Comédie dramatique de Marie Ndiaye, mise en scène de Julia Zimina, avec Eléonore Briganti, Céline, Chéenne, Hélène Lausseur et Vadim Sher au piano.

Le Théâtre des Quartiers d'Ivry propose au Studio Casanova trois pièces de Marie NDiaye réunies sous le titre de "Petit triptyque de la dévoration". L’une d’elles, "Les serpents" instaure, par la métaphore du nid de serpents, un huis clos familial étouffant et angoissant entre des personnalités toutes venimeuses.

Une mère vient trouver son fils pour lui demander de l'argent. Elle reste sur le pas de la porte défendue par une bru qui craint de déplaire à son mari et où viendra également sa première belle-fille. Voilà pour introduire le propos. Un propos qui n’est pas aussi simple qu’il y paraît car Marie NDiaye pratique l’art consommé de l’ellipse et construit son texte comme un mille feuilles avec des différents niveaux de lecture selon les croyances et les peurs individuelles.

Articulé autour d’une pluralité de thèmes, la possession, la domination et la soumission, le pouvoir de l’argent, la famille mortifère et cannibale, la maternité, la violence à l’encontre des enfants, la confrontation cathartique des personnages prend des allures de tragédie antique.

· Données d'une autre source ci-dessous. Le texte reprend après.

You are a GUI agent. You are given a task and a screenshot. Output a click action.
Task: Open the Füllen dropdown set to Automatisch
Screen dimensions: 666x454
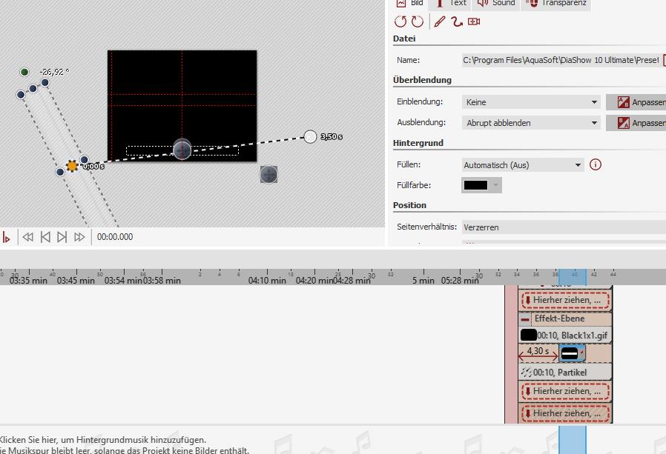pos(523,164)
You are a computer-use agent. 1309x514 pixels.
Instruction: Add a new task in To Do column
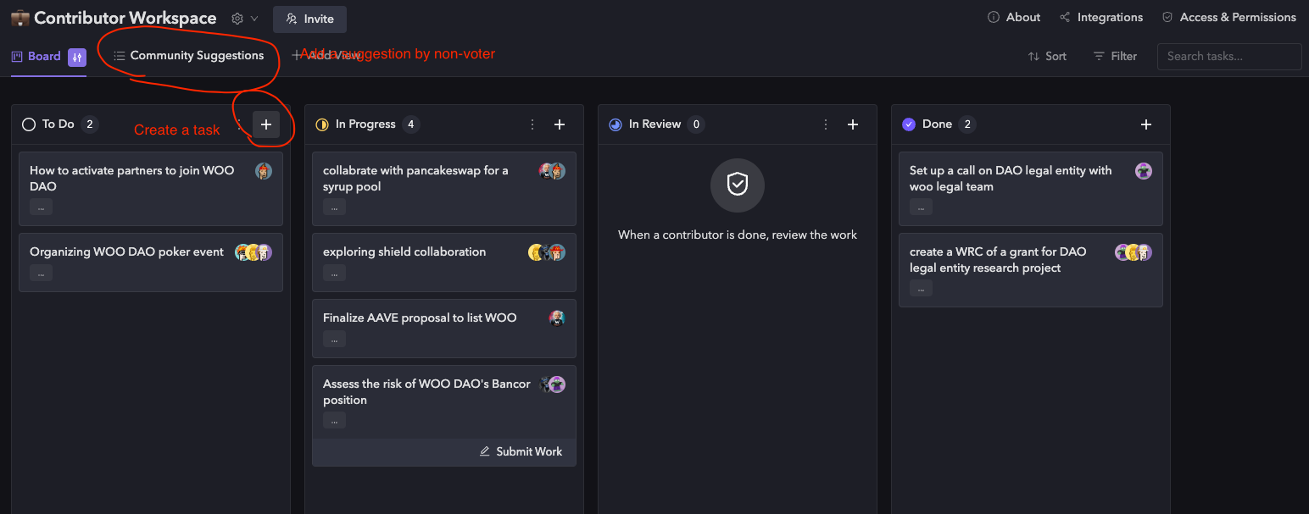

Dans une scénographie et des lumières d’un bel esthétisme de Yves Collet, avec les respirations musicales de Vadim Sher, la pièce est excellemment portée par trois comédiennes, Hélène Lausseur, Céline Chéenne, Eléonore Briganti, qui, au diapason d’une partition étonnnate, conduisent le spectateur dans d’insondables zones d’ombres.

La mise en scène de Julia Zimina est exemplaire de rigueur et de justesse puisque qu’elle parvient, avec un grand travail sur la langue et les mots, à invoquer et évoquer l’univers troublant et angoissant développé dans la pièce au point d’en embrasser toutes les composantes induites même si elle, elle y voit les trois avatars de la femme moderne, femme au travail, épouse et mère.

En effet, après la représentation, le venin inoculé par l’écriture de Marie NDiayé fait encore son chemin au point où le spectateur s’interroge encore.